Re:Bet there still isn't a decent "Stop!" button (Score:3, Insightful)
Content from a 3rd party runs in a more restrictive context than the primary site (this includes frames etc).
You are then not held at the whim of a web admin to ensure these tags are included.
Or you could just use the noscript addin right now and choose which sites you trust at your discretion.
Browser vendors choice (Score:4, Insightful)
As it stands, with both XHTML 5 and XHTML 2 using the same namespace, it is only possible to support one of the two.
Re:I bet my ass.. (Score:3, Insightful)
This also seems to be the case when ever somebody bitches about web designers changing fonts, using javascript, or doing something to make their page look nice. You visit the websites created by the "changing the font at all, even in the stylesheet, is evil" or the classic "why are you trying to use two columns? two columns are evil" religious zealots and all their pages look really dull and boring. Long streams of times new roman. I guess this is our future, eh?
reboot the web! (Score:5, Insightful)
people/companies are trying to develop rich applications using decade old markup language thats improperly supported by different browsers (even firefox doesn't fully support css yet) and is a very ugly mix right now, its like squeezing a rectangular plasticine object thru a round,triangular and starshaped holes at the same time
the web needs a reboot
we need a programming language that:
*works on the server and the client
*something that makes making UIs as easy as drag and drop
*something that does not forgive idiot html "programmers" who write bad code
*something that doesnt suffer from XSS
*something that can be extended easily
*something that can be "compiled" for faster execution
*something thats implemented same way in all browsers (or even better doesnt require a browsers and works on range of platforms)
Different directions -- Need Both (Score:5, Insightful)
So while the HTML 4 renderers floating around wouldn't be trashed, they could be ignored, left as is, and focus on an HTML 5 one. Migrating to XHTML is non-trivial for people with out-dated tools and lack of knowledge. You can't ignore those sites as a browser maker, but HTML 5 might give a reasonable path to modernizing the "non-professional" WWW.
XHTML has some great features, by being well-formed XML, you can use XML libraries for parsing the pages. This makes it much easier to "scrape" data off pages and handle inter-system communication, which HTML is not equipped for.
It's interesting in that HTML and XHTML look almost identical (for good reasons, XHTML was a port of HTML to XML) but are technically very different, HTML being an SGML language, and XHTML an XML language. Both programs have their uses, HTML is "easier" for people to hack together because if you do it wrong, the HTML renderer makes a best guess. XHTML is easier to use professionally, because if there is a problem, you can catch it as being an invalid XML document. Professionals worry about cross-browser issues, amateurs worry about getting it out there.
XHTML "failed" to replace HTML because it satisfies the needs of professionals to have a standardized approach to minimize cross-browser issues, but lacks the simplicity needed for amateurs and lousy professionals.
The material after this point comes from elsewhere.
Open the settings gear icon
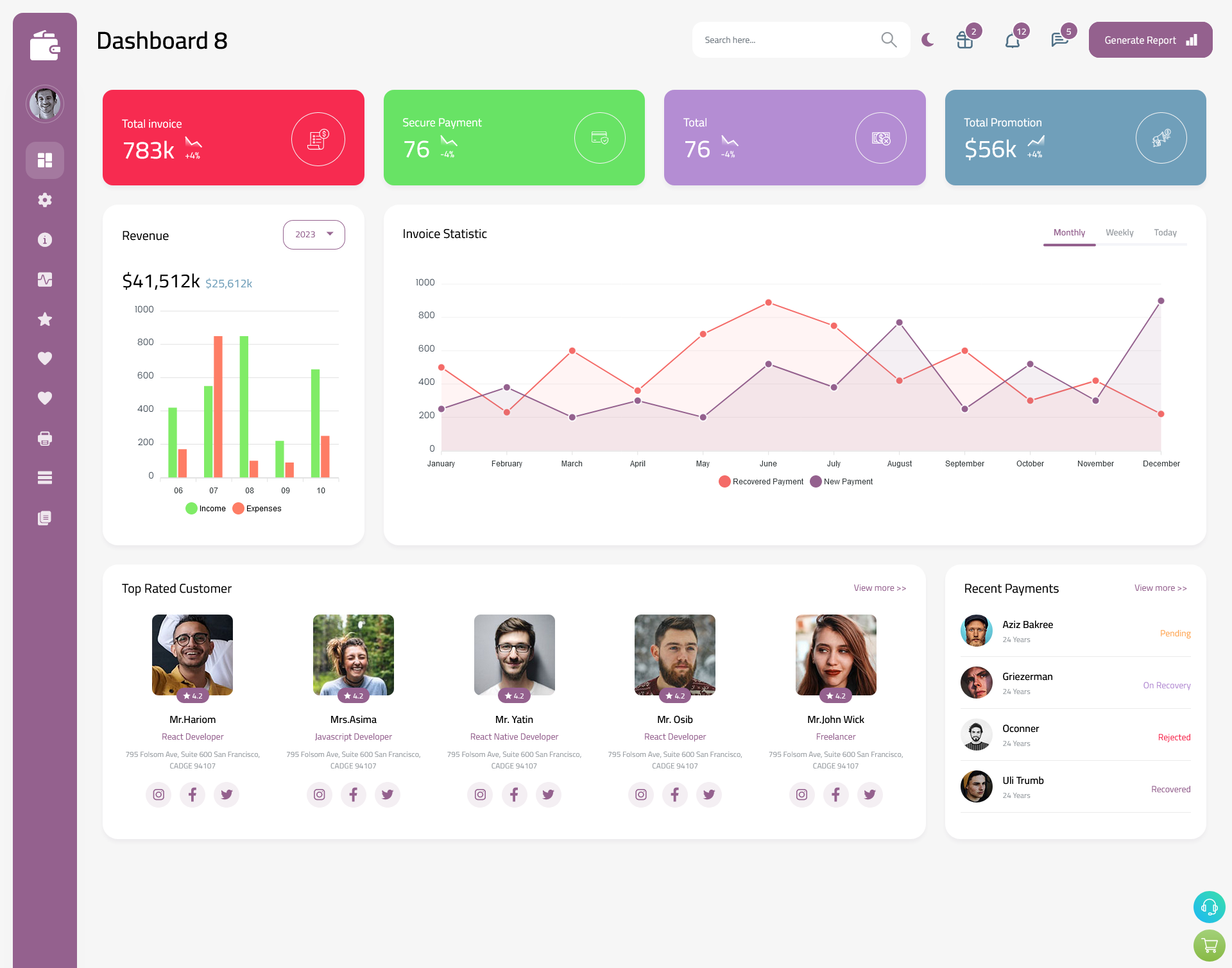Screen dimensions: 1232x968 pyautogui.click(x=44, y=199)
Rev'ing both specs would be a forward move that might simplify browser writing in the long term while giving a migration path. XHTML needs a less confusing and forward looking path, and HTML needs to be Rev'd after being left for dead to drop the really problematic entries and give people a path forward.
Re:Bet there still isn't a decent "Stop!" button (Score:3, Insightful)
</restriction> <!-- closes the existing restriction zone. Might not pass as valid XML, but HTML browsers work with tag soup. -->
Something evil!!!
<restriction lock="I don't really care here" except="everything"> <!-- This bit is purely optional -->
Obviously I need to work on something more destructive than "Something evil!!!" before I attempt to conquer the planet...
Re:Bet there still isn't a decent "Stop!" button (Score:3, Insightful)
Think webmail (yahoo, gmail etc), when you receive spam, your webmail provider is the one sending you the data.
Usually they will try to filter the content to make it safe. BUT as history shows it's not always 100%.
The W3C or browser maker might also make a new tag/feature that your filtering libraries aren't aware of (e.g. old sites with guestbooks that might not filter out the "latest and greatest stuff").
With my proposal, users can enable javascript+flash for stuff like youtube, and youtube can be more certain that the comments about the video will be treated as plain html by browsers that support the security tag. Stuff that slips through the filters would likely still be rendered inactive by those browsers.
Re:Bet there still isn't a decent "Stop!" button (Score:5, Insightful)
Why would your site let through new tags that it doesn't recognise? Use a whitelist.
This only usually occurs if you let through malformed HTML. Use tidy or similar to ensure you only emit valid HTML. Not to mention the fact that the whole problem is caused by lax parsing — something the W3C has been trying to get people to give up on with the parsing requirements for XML.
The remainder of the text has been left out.